§ Task set
1. According to the boar taint article, which journal was the study submitted to?
2. Copy everything in the boar taint article from "Location: Crop Protection" down to "Food Science. 77:356-361.", swapping "Threshold detection" for "Threshold sensing" wherever it appears.

Agricultural Research Service

Research Project: INSECT ECOLOGY AND SUSTAINABLE SYSTEMS FOR INSECT PEST MANAGEMENT IN THE SOUTHEASTERN REGION

Location: Crop Protection and Management Research

Title: Threshold detection of boar taint chemicals using parasitic wasps

Authors
item Olson, Dawn
item Wackers, Felix -
item Haugen, John-Erik -

Submitted to: Journal of Food Science
Publication Type: Peer Reviewed Journal
Publication Acceptance Date: June 21, 2012
Publication Date: October 12, 2012
Citation: Olson, D.M., Wackers, F., Haugen, J. 2012. Threshold detection of boar taint chemicals using parasitic wasps. Journal of Food Science. 77:356-361.

Interpretive Summary: A particular need in the use of a biosensor for food quality assessment is the organism’s ability to detect and report threshold concentrations of food contaminants. We tested a parasitoid, Microplitis croceipes’ ability to learn and respond to particular concentrations of the compounds, skatole and androstenone. We also tested the wasps’ ability to discriminate between known concentrations of indole, skatole and androstenone in near-real life scenarios. We then tested M. croceipes’ response to absolute versus proportions of concentrations in mixtures, and to a range of concentrations of a compound. We found that M. croceipes’ learning and responses are both concentration and compound dependent, and they responded to actual concentration rather than to the proportion of compounds in a mixture. Through positive and negative training, these wasps are also able to respond to a range of concentrations at desired threshold and higher levels. The promise of the use of this species as a biosensor in real applications is high.

Technical Abstract: Surgical castration has been long used to prevent consumers from experiencing taint in meat from male pigs, which is a large problem in the pig husbandry industry. Due to obvious animal welfare issues, the EU now wants an alternative for castration. Thus there is an urgent need for novel methods of boar taint detection. We tested Microplitis croceipes’ ability to learn and respond to particular concentrations of the compounds, skatole and androstenone. We also tested the wasps’ ability to discriminate between known concentrations of indole, skatole and androstenone in real boar fat samples at room temperature. We then tested M. croceipes’ response to absolute versus proportions of concentrations in mixtures, and to a range of concentrations of a compound. We found that M. croceipes’ learning and responses are concentration and compound dependent. Wasps trained to a particular concentration of skatole will respond to the training and the 10× lower concentration, but not to the 10× higher concentration. Contrarily, for indole wasps respond to the training compound and the 10× higher but not the 10× lower concentration. Wasps trained to androstenone only respond to the training concentration when concentrations are <10'g/ml. M. croceipes also reported the low, medium and high concentrations of indole, skatole and androstenone in boar fat at room temperature, and they responded to actual concentration rather than to the proportion of compounds in a mixture. Through positive and negative training, these wasps are also able to respond to a range of concentrations at desired threshold and higher levels.

§ Stored data entries
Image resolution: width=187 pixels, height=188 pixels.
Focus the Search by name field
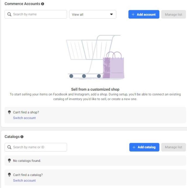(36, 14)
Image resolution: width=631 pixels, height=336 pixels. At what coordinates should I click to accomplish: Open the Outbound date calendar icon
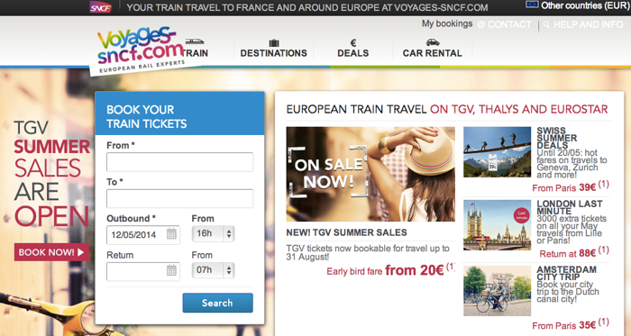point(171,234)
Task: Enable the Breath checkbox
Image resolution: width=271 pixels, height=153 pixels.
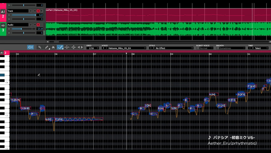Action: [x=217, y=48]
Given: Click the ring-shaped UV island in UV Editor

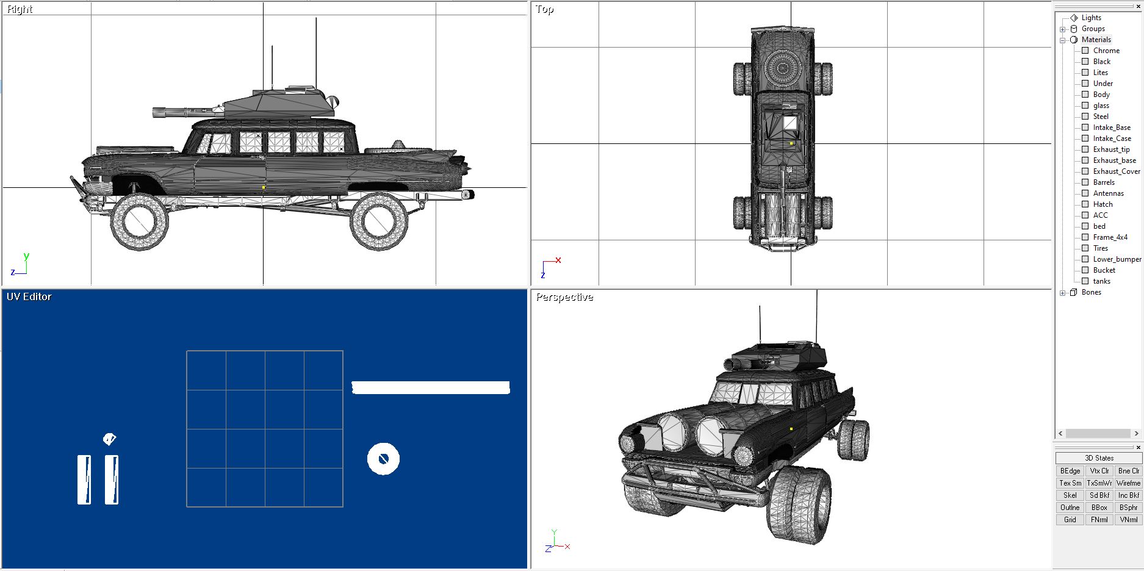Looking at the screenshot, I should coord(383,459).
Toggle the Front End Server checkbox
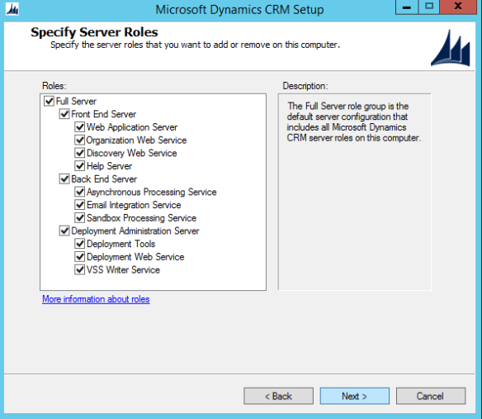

§ Responses
1. Journal of Food Science

2.
Location: Crop Protection and Management Research

Title: Threshold sensing of boar taint chemicals using parasitic wasps

Authors
item Olson, Dawn
item Wackers, Felix -
item Haugen, John-Erik -

Submitted to: Journal of Food Science
Publication Type: Peer Reviewed Journal
Publication Acceptance Date: June 21, 2012
Publication Date: October 12, 2012
Citation: Olson, D.M., Wackers, F., Haugen, J. 2012. Threshold sensing of boar taint chemicals using parasitic wasps. Journal of Food Science. 77:356-361.